But although this great story tells of a nay-saying of a quite ultimate kind, perhaps the first thing we notice about Bartleby's "no" is how far it is from being uttered "in thunder." And exactly its distance from thunder makes the negation as momentous as it is; the contrast between the extent of Bartleby's refusal and the minimal way in which he expresses it accounts for the story's strange force, its mythic impressiveness. Whether he is being asked to accommodate himself to the routine of his job in the law office or to the simplest requirements of life itself, Bartleby makes the same answer, "I prefer not to"—the phrase is prism, genteel, rather finicking; the negative volition it expresses seems to be of a very low intensity. Melville is at pains to point up the odd inadequacy of that word prefer by the passage in which he tells how it was unconsciously adopted into the speech of the narrator and his office staff, and with what comic effect.
Actually, of course, the small, muted phrase that Bartleby chooses for his negation is the measure of his intransigence. A "NO! in thunder" implies that the person who utters it is involved with and has strong feelings about whatever it is that he rejects or opposes. The louder his thunder, the greater is his (and our) belief in the power, the interest, the real existence of what he negates. Bartleby's colorless formula of refusal has the opposite effect—in refusing to display articulate anger against the social order he rejects, our poor taciturn nay-sayer denies its interest and any claim it may have on his attention and reason. "I prefer not to" implies that reason is not in point; the choice that is being made does not need the substantiation of reason: it is, as it were, a matter of "taste," even of whim, an act of pure volition, having reference to nothing but the nature of the agent. Or the muted minimal phrase might be read as an expression of the extremest possible arrogance—this Bartleby detaches himself from all human need or desire and acts at no behest other than that of his own unconditioned will.

Exercise description: Translate into French this sentence from the passage on Bartleby's refusal: "Actually, of course, the small, muted phrase that Bartleby chooses for his negation is the measure of his intransigence."

Records supplied:
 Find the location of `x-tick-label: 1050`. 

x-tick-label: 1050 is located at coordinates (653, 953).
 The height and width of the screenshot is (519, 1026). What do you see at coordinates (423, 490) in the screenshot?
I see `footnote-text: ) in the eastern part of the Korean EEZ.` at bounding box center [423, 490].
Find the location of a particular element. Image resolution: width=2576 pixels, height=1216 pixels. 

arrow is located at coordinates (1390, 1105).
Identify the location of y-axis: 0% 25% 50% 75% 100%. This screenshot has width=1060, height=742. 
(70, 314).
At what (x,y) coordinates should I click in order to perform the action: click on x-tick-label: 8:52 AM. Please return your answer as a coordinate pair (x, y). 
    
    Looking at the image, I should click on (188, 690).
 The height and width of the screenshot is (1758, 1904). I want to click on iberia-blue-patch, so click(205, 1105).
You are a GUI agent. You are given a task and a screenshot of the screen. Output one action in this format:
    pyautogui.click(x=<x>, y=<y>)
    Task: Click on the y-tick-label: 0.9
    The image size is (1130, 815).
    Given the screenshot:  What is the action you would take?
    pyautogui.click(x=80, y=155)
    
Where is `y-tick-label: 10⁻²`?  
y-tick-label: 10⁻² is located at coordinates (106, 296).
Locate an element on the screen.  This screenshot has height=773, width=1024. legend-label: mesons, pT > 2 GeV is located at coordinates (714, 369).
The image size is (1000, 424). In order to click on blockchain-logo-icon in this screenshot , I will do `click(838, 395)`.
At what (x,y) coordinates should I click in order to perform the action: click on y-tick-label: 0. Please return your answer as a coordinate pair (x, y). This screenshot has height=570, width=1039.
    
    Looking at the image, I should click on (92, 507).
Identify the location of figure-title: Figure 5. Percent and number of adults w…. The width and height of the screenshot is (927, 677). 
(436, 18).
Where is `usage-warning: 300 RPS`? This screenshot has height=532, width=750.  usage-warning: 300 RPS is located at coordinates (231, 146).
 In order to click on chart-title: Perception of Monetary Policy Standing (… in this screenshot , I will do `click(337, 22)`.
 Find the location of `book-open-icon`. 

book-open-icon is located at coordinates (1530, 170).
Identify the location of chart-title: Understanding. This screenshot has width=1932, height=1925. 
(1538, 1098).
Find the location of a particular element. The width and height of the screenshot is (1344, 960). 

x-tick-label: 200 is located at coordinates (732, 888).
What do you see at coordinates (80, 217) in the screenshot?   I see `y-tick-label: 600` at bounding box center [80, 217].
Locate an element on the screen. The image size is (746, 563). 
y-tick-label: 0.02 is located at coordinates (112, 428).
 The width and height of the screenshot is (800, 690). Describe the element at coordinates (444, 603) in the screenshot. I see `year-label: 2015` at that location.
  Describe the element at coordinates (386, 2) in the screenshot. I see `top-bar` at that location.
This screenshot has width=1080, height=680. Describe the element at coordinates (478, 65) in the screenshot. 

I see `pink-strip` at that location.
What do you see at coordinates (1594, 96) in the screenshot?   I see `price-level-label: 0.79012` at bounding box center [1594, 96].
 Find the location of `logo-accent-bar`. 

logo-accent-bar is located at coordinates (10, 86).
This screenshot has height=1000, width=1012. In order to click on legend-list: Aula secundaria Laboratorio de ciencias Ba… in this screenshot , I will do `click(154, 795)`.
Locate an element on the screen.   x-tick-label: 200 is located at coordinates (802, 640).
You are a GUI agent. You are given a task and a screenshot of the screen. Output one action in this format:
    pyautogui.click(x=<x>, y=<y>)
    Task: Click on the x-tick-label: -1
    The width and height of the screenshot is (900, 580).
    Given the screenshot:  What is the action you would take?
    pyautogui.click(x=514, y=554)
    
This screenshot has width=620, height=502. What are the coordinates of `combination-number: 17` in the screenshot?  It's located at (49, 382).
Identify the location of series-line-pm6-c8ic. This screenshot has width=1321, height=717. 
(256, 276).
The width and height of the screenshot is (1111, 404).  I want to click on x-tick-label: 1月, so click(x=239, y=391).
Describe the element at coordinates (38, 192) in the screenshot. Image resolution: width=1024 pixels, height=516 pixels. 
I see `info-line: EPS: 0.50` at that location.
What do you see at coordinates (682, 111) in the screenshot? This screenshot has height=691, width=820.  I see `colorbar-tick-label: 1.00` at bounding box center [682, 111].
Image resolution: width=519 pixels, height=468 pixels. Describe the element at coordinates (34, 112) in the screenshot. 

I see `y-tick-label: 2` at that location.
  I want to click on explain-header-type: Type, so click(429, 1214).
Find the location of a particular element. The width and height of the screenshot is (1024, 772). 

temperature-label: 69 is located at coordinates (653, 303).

Task output: En réalité, bien entendu, la petite formule assourdie que Bartleby choisit pour sa négation est la mesure de son intransigeance.